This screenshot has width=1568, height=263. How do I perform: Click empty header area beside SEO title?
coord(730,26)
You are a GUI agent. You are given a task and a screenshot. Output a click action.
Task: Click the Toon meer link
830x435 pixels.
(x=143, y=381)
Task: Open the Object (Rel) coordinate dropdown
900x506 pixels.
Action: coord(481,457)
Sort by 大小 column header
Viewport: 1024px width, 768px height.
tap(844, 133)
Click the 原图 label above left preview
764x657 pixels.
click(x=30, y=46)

******************************

## Exercise description
Nothing should appear in the answer except the lines from the one containing "Click the 原图 label above left preview" to the end of the data above, reproduced exactly.

## Answer below
Click the 原图 label above left preview
764x657 pixels.
click(x=30, y=46)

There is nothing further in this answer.